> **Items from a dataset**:
==========
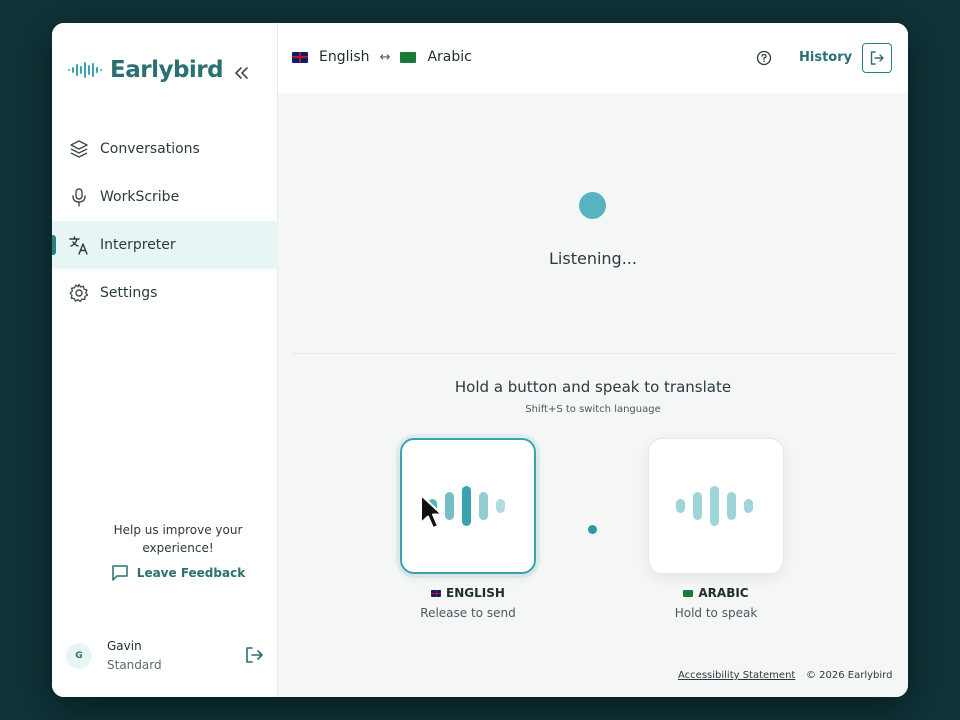  Describe the element at coordinates (592, 530) in the screenshot. I see `status-dot` at that location.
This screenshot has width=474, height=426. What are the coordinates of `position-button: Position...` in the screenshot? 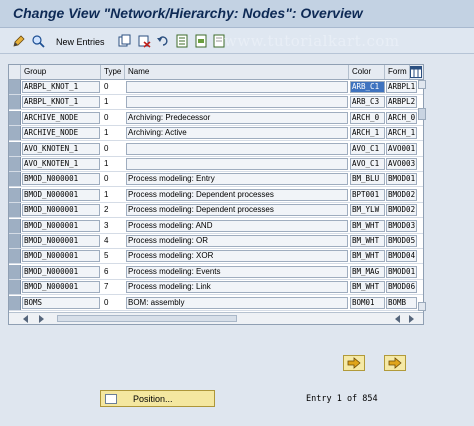 It's located at (158, 398).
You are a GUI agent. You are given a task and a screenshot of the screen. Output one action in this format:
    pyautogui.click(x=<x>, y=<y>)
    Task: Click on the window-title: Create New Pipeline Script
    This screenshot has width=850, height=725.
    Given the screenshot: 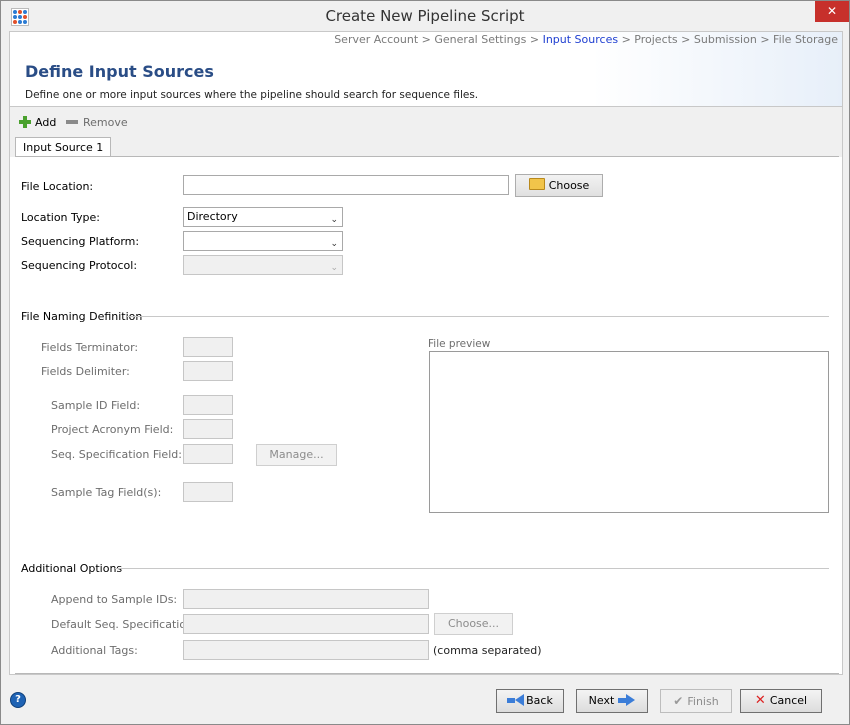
==========
> **Task statement**:
Lay out the lines of the records running from the line that contains "You are a GUI" through the end of the records as a JSON list of strings, one string per line and skipping any blank lines, with both ends included. Leave the pictures out of the answer.

> **Your solution**:
[
  "You are a GUI agent. You are given a task and a screenshot of the screen. Output one action in this format:",
  "    pyautogui.click(x=<x>, y=<y>)",
  "    Task: Click on the window-title: Create New Pipeline Script",
  "    This screenshot has width=850, height=725.",
  "    Given the screenshot: "
]